The lender will base the value on the as-completed value, since it’s the lower of the two. Your maximum base loan amount then will be $215,000.

Turning the situation around, if the acquisition cost of the property is $235,000, but the as-completed value is $250,000, the base loan amount will be $235,000.

However, you’ll then be in the enviable position of owning a property worth $250,000, that cost you only $235,000 to buy and finance.

NOTE: If the acquisition cost is higher than the completed value, you’ll have to provide the additional funds at closing.

In the example given above, of an acquisition cost of $225,000 in a completed value of $215,000, you would need to come out of pocket with $10,000 to cover the difference.

This makes an important case for not over-improving the property, which is spending more on renovations than the final market value of the property can justify.

VA Rehab Loans for Refinances

If you want to make renovations to a property you already own, the process is similar to a purchase. However, the acquisition cost is calculated by adding the existing loan amount to the renovation costs, contingency reserve, and fees.

When the renovations are completed, the original mortgage is replaced by a new loan, that includes renovation costs.

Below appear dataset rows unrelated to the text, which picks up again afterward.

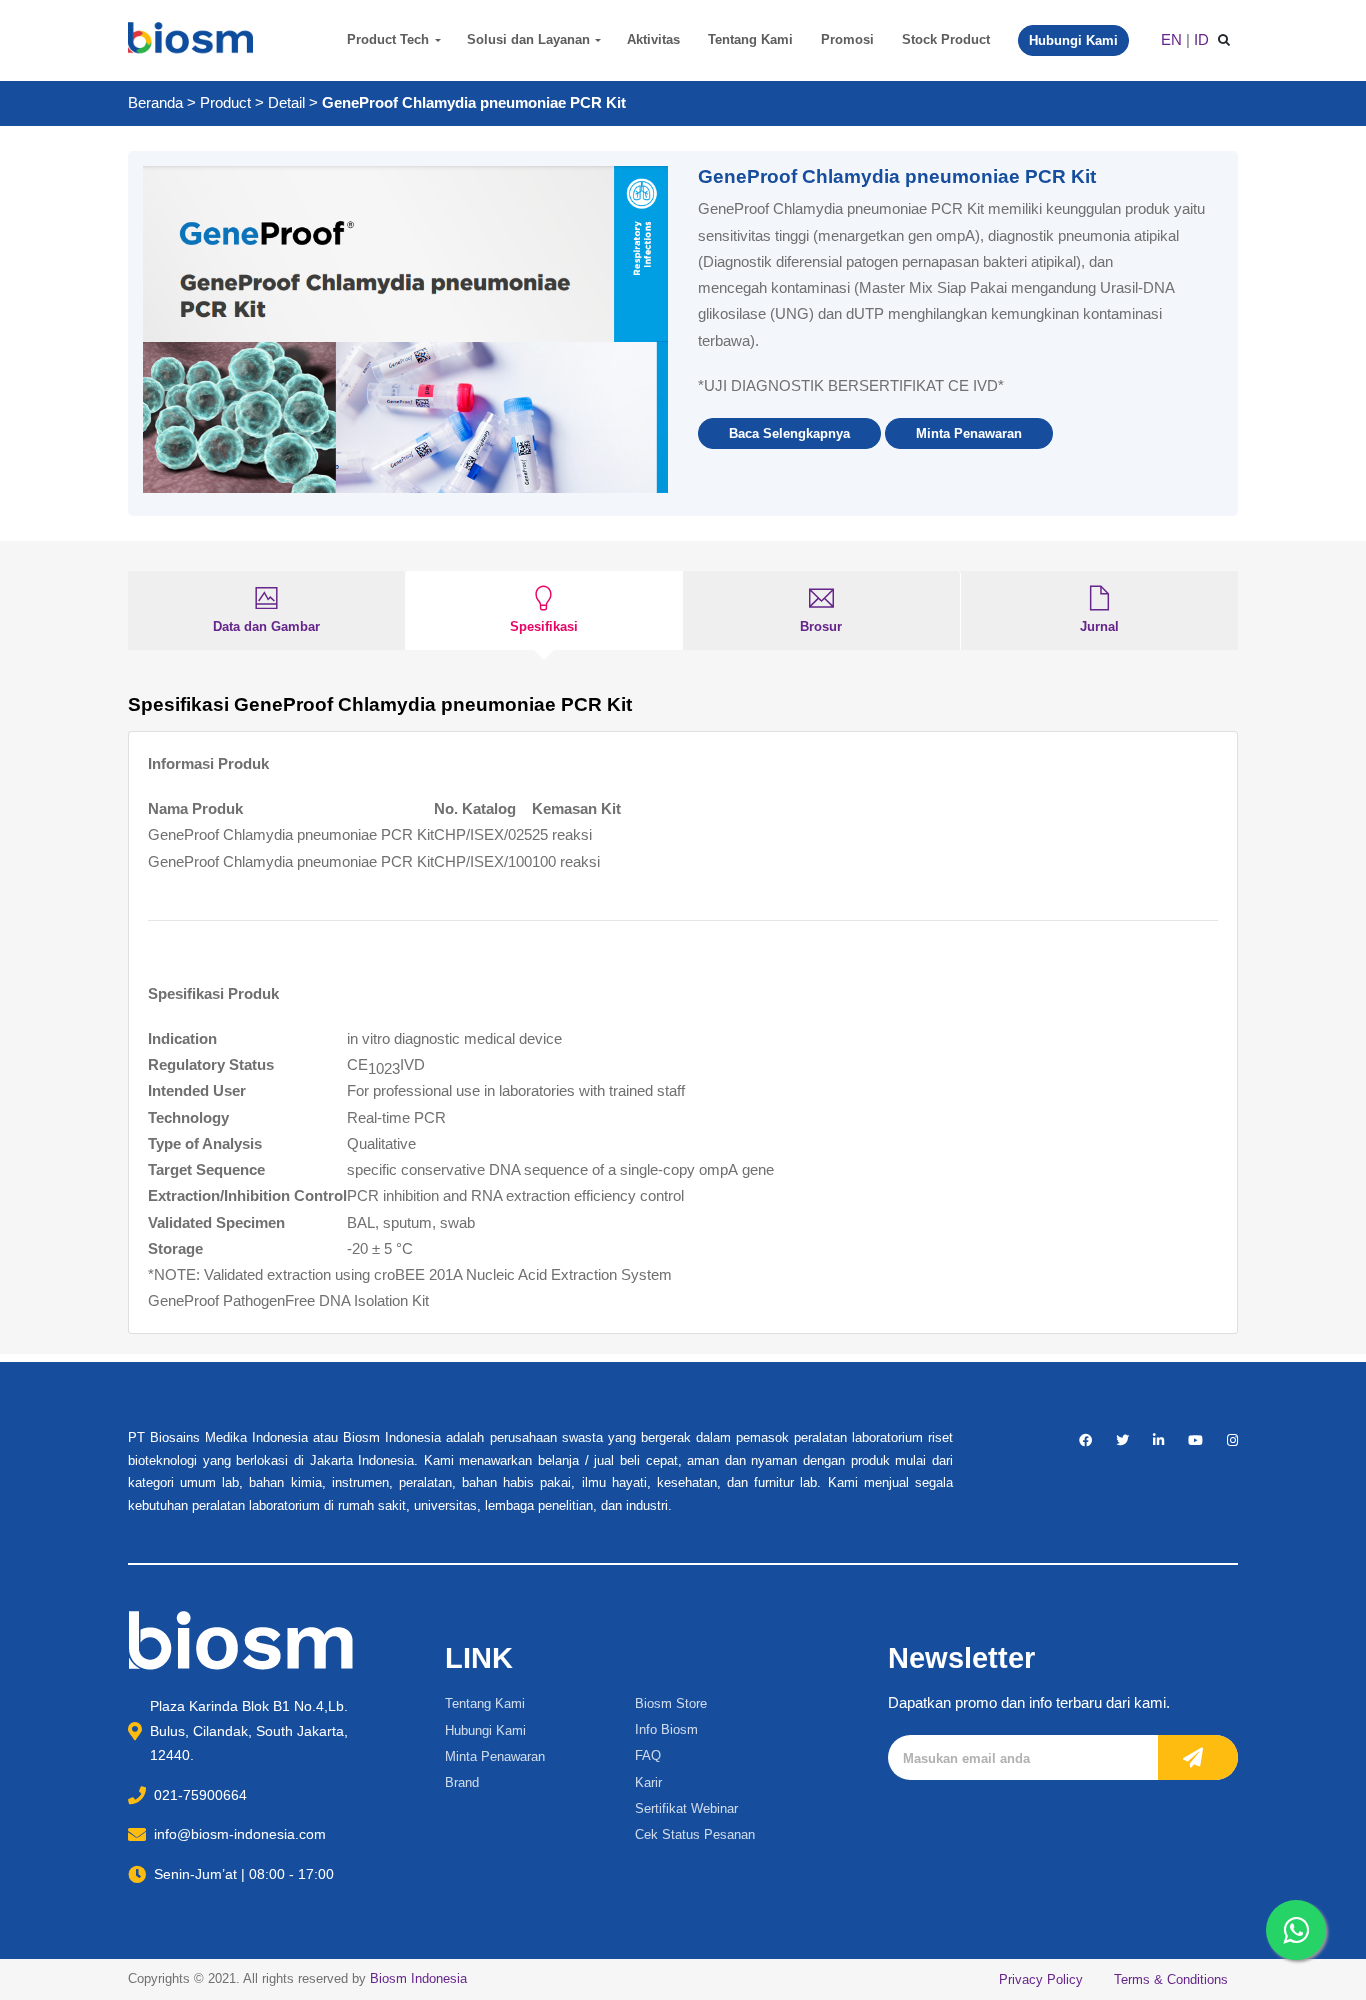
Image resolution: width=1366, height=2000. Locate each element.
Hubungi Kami (485, 1730)
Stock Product (946, 39)
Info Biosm (666, 1729)
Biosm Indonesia (418, 1978)
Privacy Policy (1041, 1979)
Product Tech (388, 39)
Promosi (847, 39)
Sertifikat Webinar (686, 1808)
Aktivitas (653, 39)
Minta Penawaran (969, 433)
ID (1201, 39)
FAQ (648, 1755)
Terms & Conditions (1171, 1979)
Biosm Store (671, 1703)
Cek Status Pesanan (695, 1834)
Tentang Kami (750, 39)
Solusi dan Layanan (528, 39)
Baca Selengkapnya (789, 433)
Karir (648, 1782)
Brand (462, 1782)
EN (1171, 39)
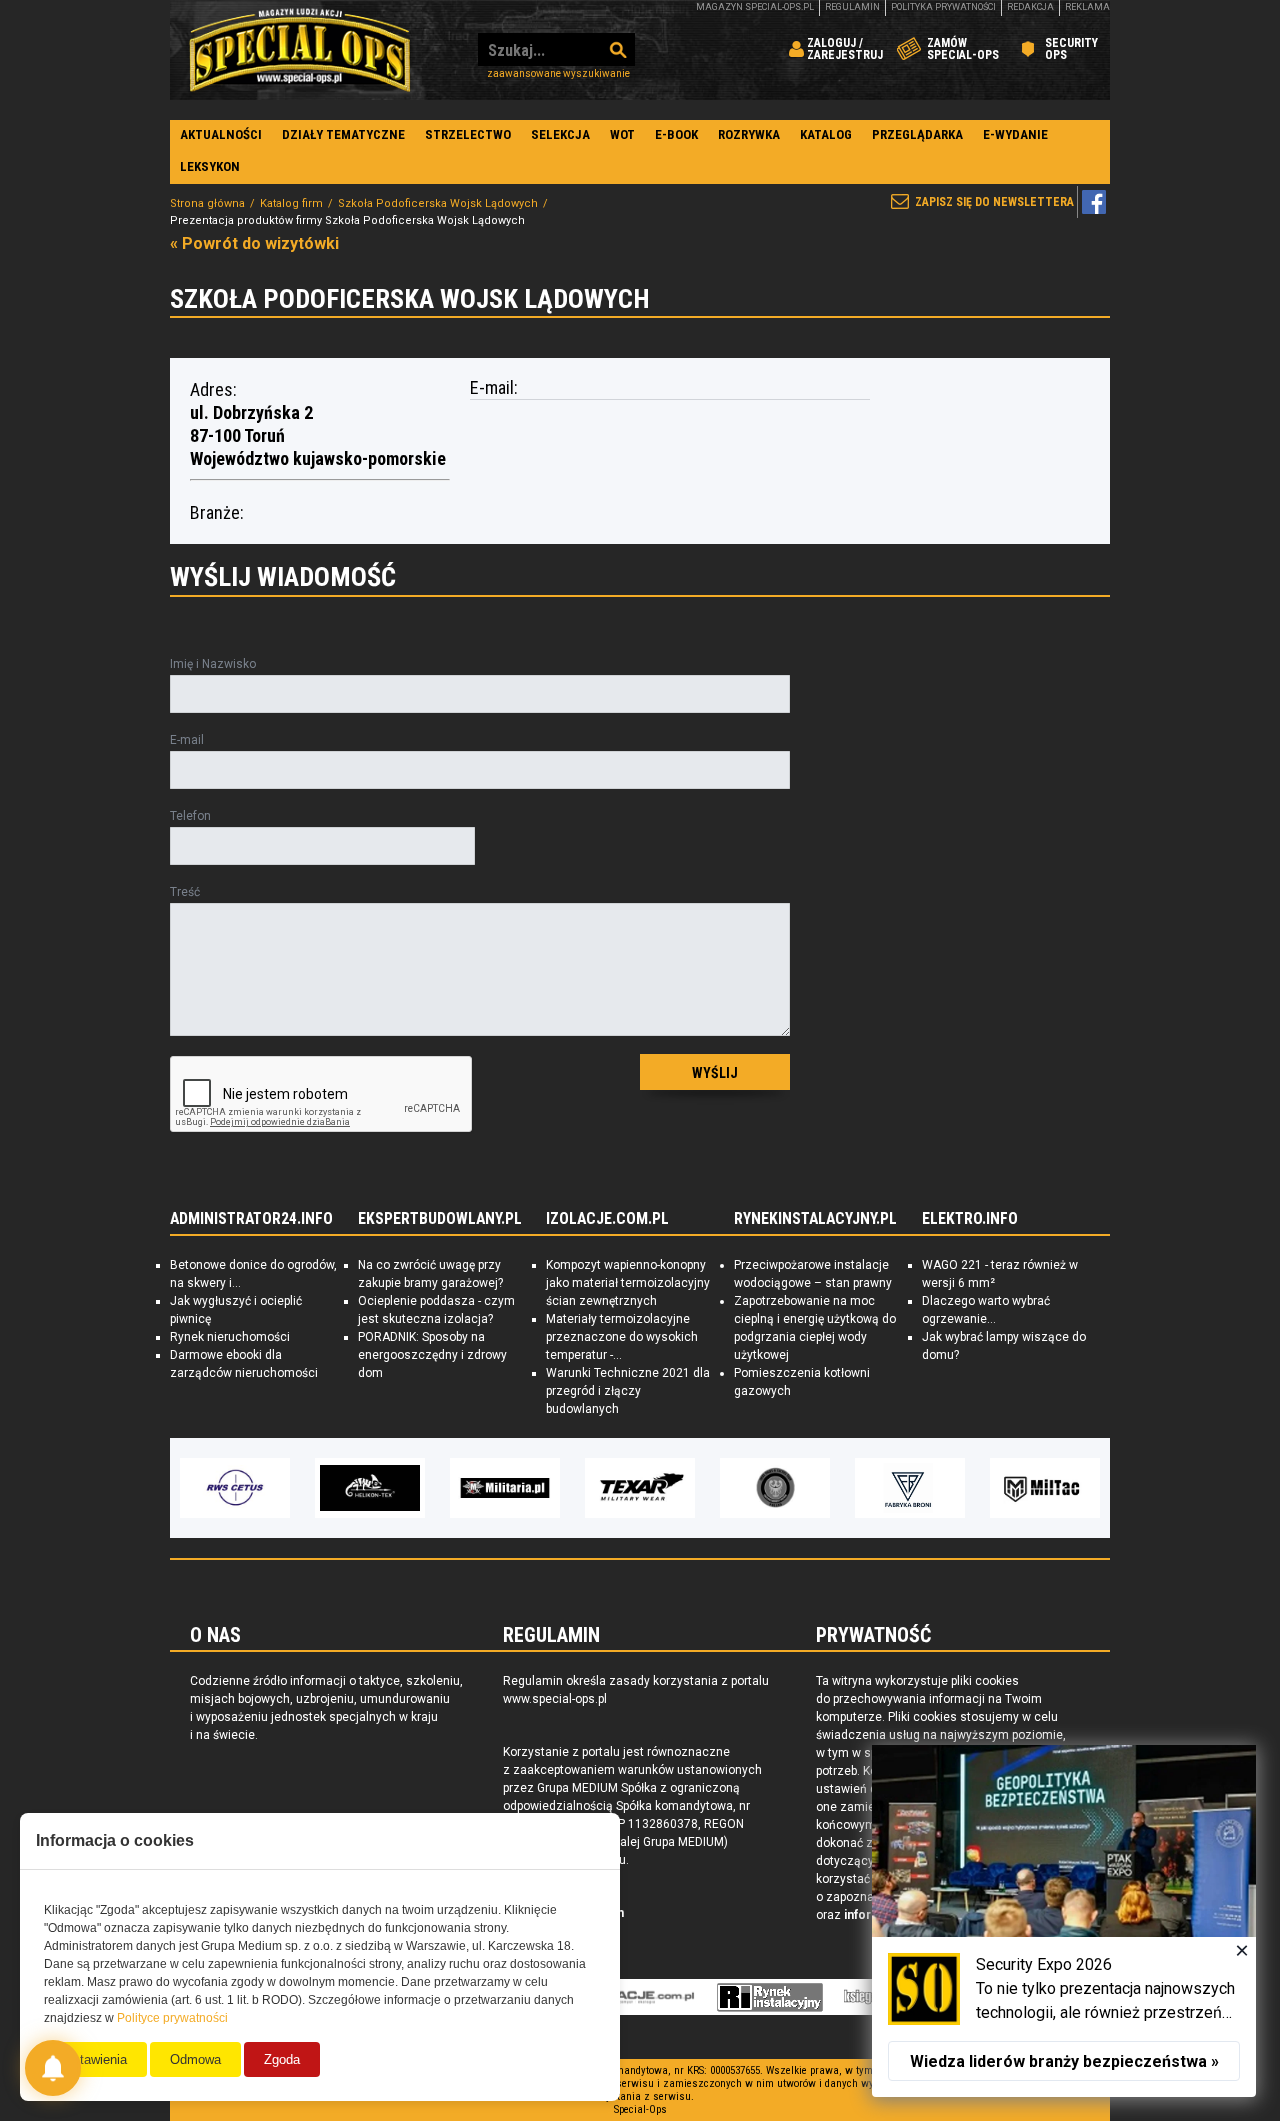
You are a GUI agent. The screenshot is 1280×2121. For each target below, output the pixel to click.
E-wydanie (1015, 134)
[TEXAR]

But just as is the case with a purchase, the lender must use the lower of the acquisition cost or the as-completed value. So if the total acquisition cost is $150,000, but the as-completed value is $140,000, the maximum base loan amount will be $140,000. The remaining $10,000 in renovation costs will come out of your pocket.

(For complete details on VA rehab loans, see VA Loans for Alteration and Repair.)

VA Home Loans vs Rehab Loans

Probably the major factor separating VA home loans from VA rehab loans is the loan process itself.

It’s more complicated, due to the fact that steps need to be taken to improve the property after the closing. Naturally, the more renovation work that’s required, the longer that process will be.

With a regular VA loan, you’ll close on the property, move in, and get on with your life. With VA rehab loans, you’ll close on the property, wait several weeks or months while renovations are being completed, then move into the home.

It’s a more formal process than what you will see on the typical property rehab programs on TV, where the buyers are doing their own repair work.

But since you’ll be using a builder or contractor to do the work, under the supervision of the lender, the renovation process should go more quickly.

If you’re a veteran, use a regular VA home loan for property that’s move-in ready. But if you want to save some money on the purchase price, buy a property that needs some TLC, and use a VA rehab loan to get the job done.